Los caballos cimarrones, los caballos salvajes americanos, son uno de los últimos vestigios de un mundo que desaparece. Antaño florecieron por las inmensas llanuras de la planicie americana. ‘The mustang’ es una película que va más allá de la mera oda a la belleza de este animal único. Supone un canto a la esperanza, a la posibilidad de redención, un volver a empezar.
Un preso complicado
En ‘The mustang’, Matthias Schoenaerts da vida a Roman, un recluso conflictivo. Un tipo cuya dureza aparente, esconde un interior atormentado, casi destrozado por dentro. Y no atisba mejor manera de aplacar sus demonios intrínsecos, que la búsqueda del aislamiento.
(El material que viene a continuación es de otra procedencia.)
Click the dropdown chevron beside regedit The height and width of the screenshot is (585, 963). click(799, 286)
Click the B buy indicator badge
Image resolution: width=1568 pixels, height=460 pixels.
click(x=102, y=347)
La soledad para tirar hacia delante, como el pateo en el rugby, ganar metros para sacarse de encima la presión del contrario. Sólo que aquí, el rival es un adversario mucho más terrible e implacable, uno mismo.
Casi por casualidad, el destino le brinda al protagonista la oportunidad de participar en un programa de rehabilitación. Los presos doman a caballos salvajes, que posteriormente son subastados, lo que propicia que esta práctica no le cueste un centavo al contribuyente. Miel sobre hojuelas en el país del capitalismo, dónde la reinserción del delincuente no entra precisamente en el ámbito de las prioridades.
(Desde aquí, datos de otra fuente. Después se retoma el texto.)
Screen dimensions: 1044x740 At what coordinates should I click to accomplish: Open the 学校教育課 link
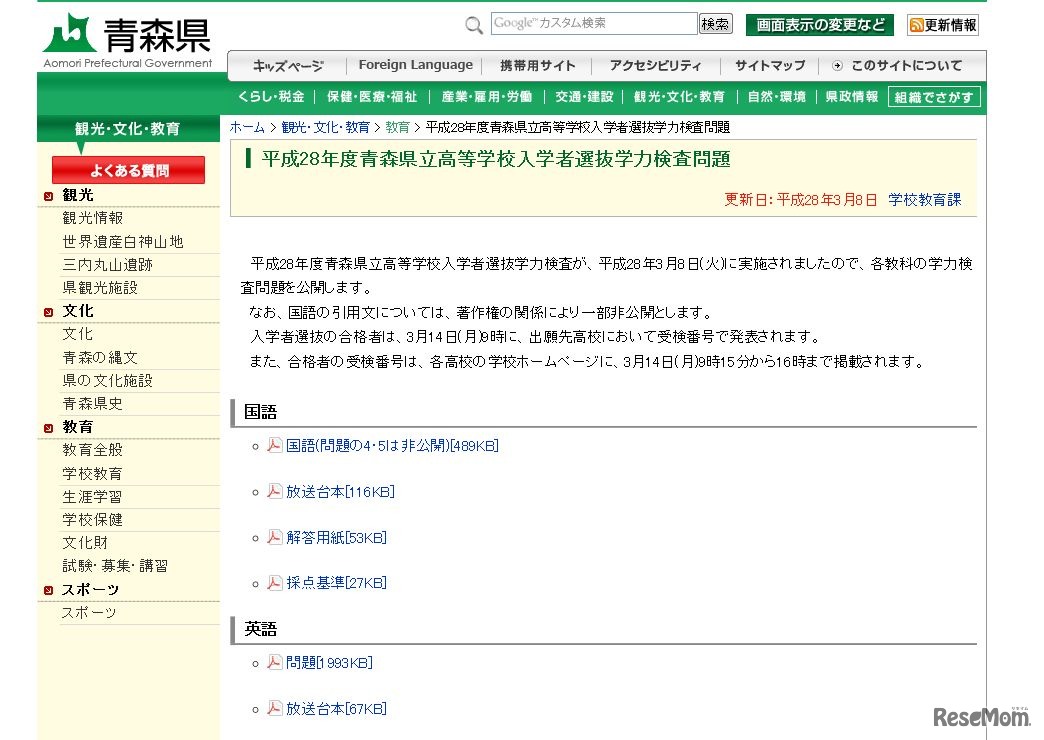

Un caballo renueva las ilusiones perdidas
Roman va a canalizar su estado de ira, a partir de la interacción con un caballo particularmente indómito. Dos fuerzas de la naturaleza desbocadas, selváticas en la simplicidad de sus respectivas condiciones. Si la música amansa a las fieras, el baile de Roman con el caballo durante el proceso de doma, encenderá en el primero la chispa de la socialización. Como avanzó Aristotéles, el hombre es un ser social por naturaleza.
Laure de Clermont-Tonnerre, directora de la cinta, reflexiona hacia el final, sobre las dificultades de borrar el pasado, dejando un poso agridulce. Ciertamente la vida es un plato dónde se mezclan muchos sabores. Y no todos casan bien.